L’expédition vers la Slovaquie n’est pas la seule à avoir obtenu une autorisation de vol exceptionnelle pour le combustible nucléaire russe. Outre la Slovaquie, la Bulgarie, la République tchèque, la Finlande et la Hongrie exploitent des VVER et dépendent du combustible russe. Westinghouse, le seul autre fabricant, a jusqu’à présent fourni du combustible VVER principalement à l’Ukraine. Même si l’Ukraine a commencé à se passer du combustible russe il y a plusieurs années, elle n’a converti qu’environ la moitié de ses 15 réacteurs au combustible alternatif. D’autres exploitants européens de VVER ont manifesté leur intérêt pour cette option par le passé et cet intérêt s’est manifestement accru au cours des six derniers mois.

Le rôle essentiel de Rosatom

Il existe de nombreux autres services fournis par l’industrie nucléaire russe qui mène également des activités conjointes avec plusieurs entités de l’UE. Rosatom coopère avec l’entreprise française EDF depuis 30 ans dans de nombreux domaines.
En 2009, Rosatom a racheté l’ancienne entreprise allemande de fabrication de combustible nucléaire Nukem, désormais spécialisée dans le démantèlement. En décembre 2021, Rosatom et Framatome, filiale d’EDF, ont signé un « accord de coopération à long terme » et début 2022, TVEL, filiale de Rosatom, était sur le point de prendre une participation dans l’usine de fabrication de combustible de Framatome à Lingen, en Allemagne.
Rosatom devait également acquérir une part de 20 % dans GEAST, le fabricant de turbines d’Arabelle. Ces turbines produisent de l’électricité pour les réacteurs européens à eau pressurisée (EPR) et les centrales VVER de Rosatom. La Russie dominant l’étroit marché international des nouvelles constructions nucléaires, des sanctions contre Rosatom priveraient GEAST, filiale d’EDF, de son principal client.

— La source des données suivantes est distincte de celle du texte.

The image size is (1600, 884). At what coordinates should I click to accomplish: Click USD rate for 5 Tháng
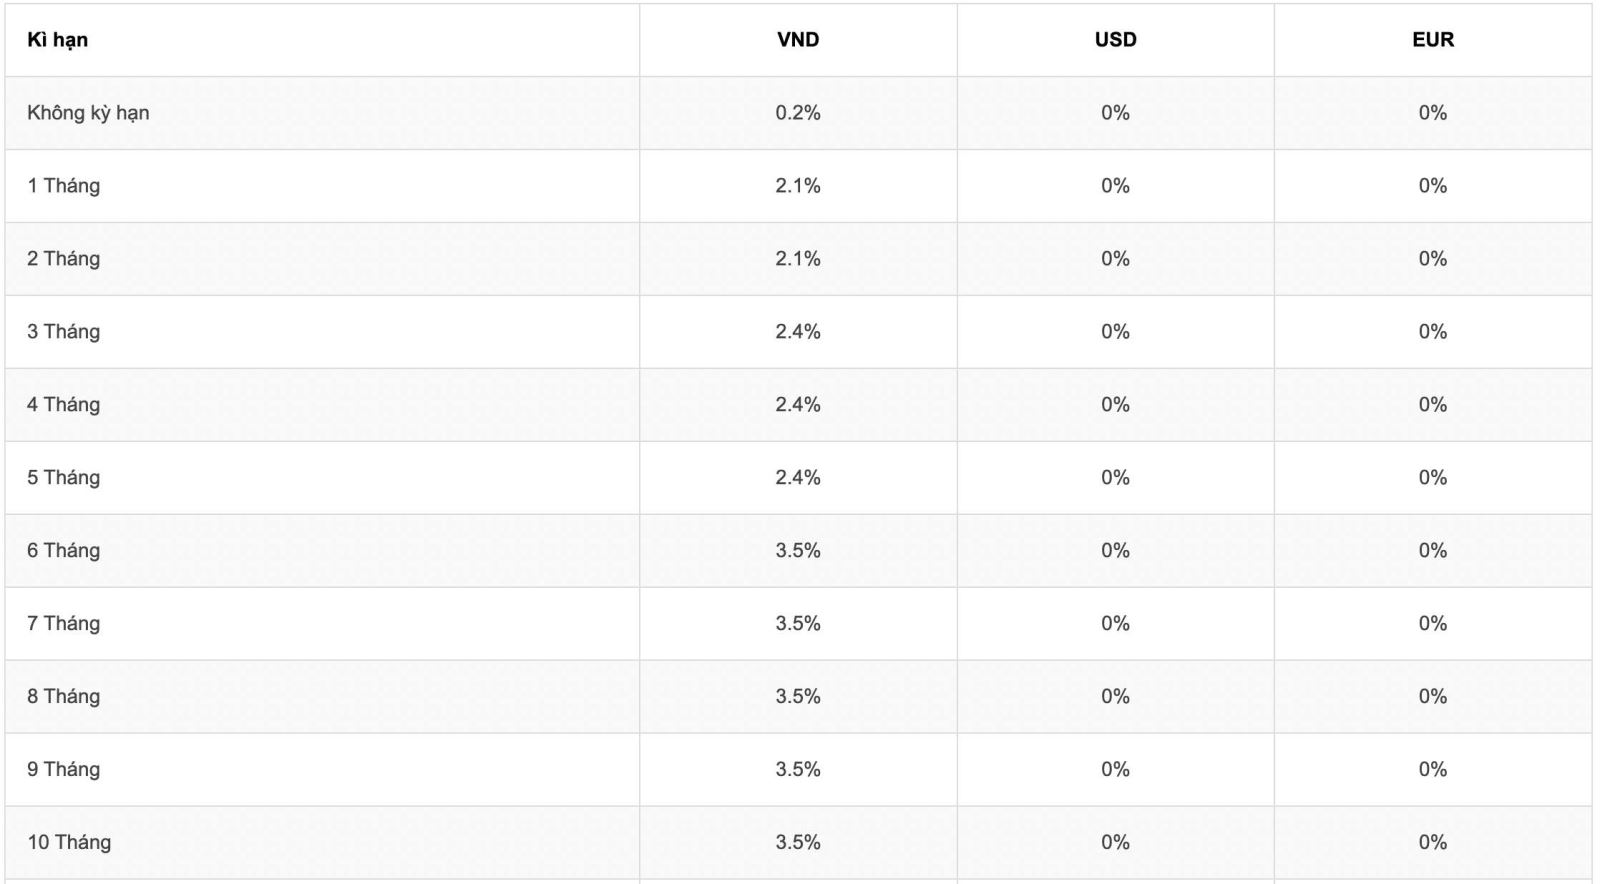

Les délicates sanctions contre la Russie

Le Parlement européen a explicitement demandé l’inclusion du secteur nucléaire dans les sanctions contre la Russie. Ces interdépendances commerciales expliquent-elles pourquoi cet appel n’a pas été suivi d’effet ?
L’occupation militaire russe des deux sites nucléaires, Tchernobyl et Zaporizhizhia, et l’implication du personnel de Rosatom dans l’exploitation forcée des installations par le personnel ukrainien soulèvent des questions sur les relations des sociétés commerciales, publiques ou privées, avec l’entreprise publique russe.
Cela soulève également des questions sur le rôle de l’Agence internationale de l’énergie atomique (AIEA). Le directeur général de l’Agence, Rafael Mariano Grossi, a visité les sites nucléaires ukrainiens et a confirmé la présence de Rosatom à Zaporizhizha. Alors que M. Grossi milite pour la création d’une zone de sécurité autour des installations nucléaires, Mikhail Chudakov, ancien responsable de longue date des entreprises Rosatom, reste son directeur général adjoint et chef du département de l’énergie nucléaire de l’AIEA.

Avec l’aide de l’AIEA

L’Assemblée générale de l’AIEA a débuté le 26 septembre 2022. Ce sera un défi important de clarifier ce que sont et seront les conditions de base de l’assistance technique à l’avenir. Aujourd’hui, la Russie est le pays qui met en œuvre le plus de projets de construction de nouvelles centrales dans le monde, dont beaucoup, sinon la majorité, avec l’aide de l’AIEA. Il est de la plus haute importance que l’AIEA clarifie les conditions dans lesquelles la Russie, l’entreprise publique Rosatom et ses nombreuses filiales peuvent être considérées comme un partenaire responsable de la coopération nucléaire à l’avenir.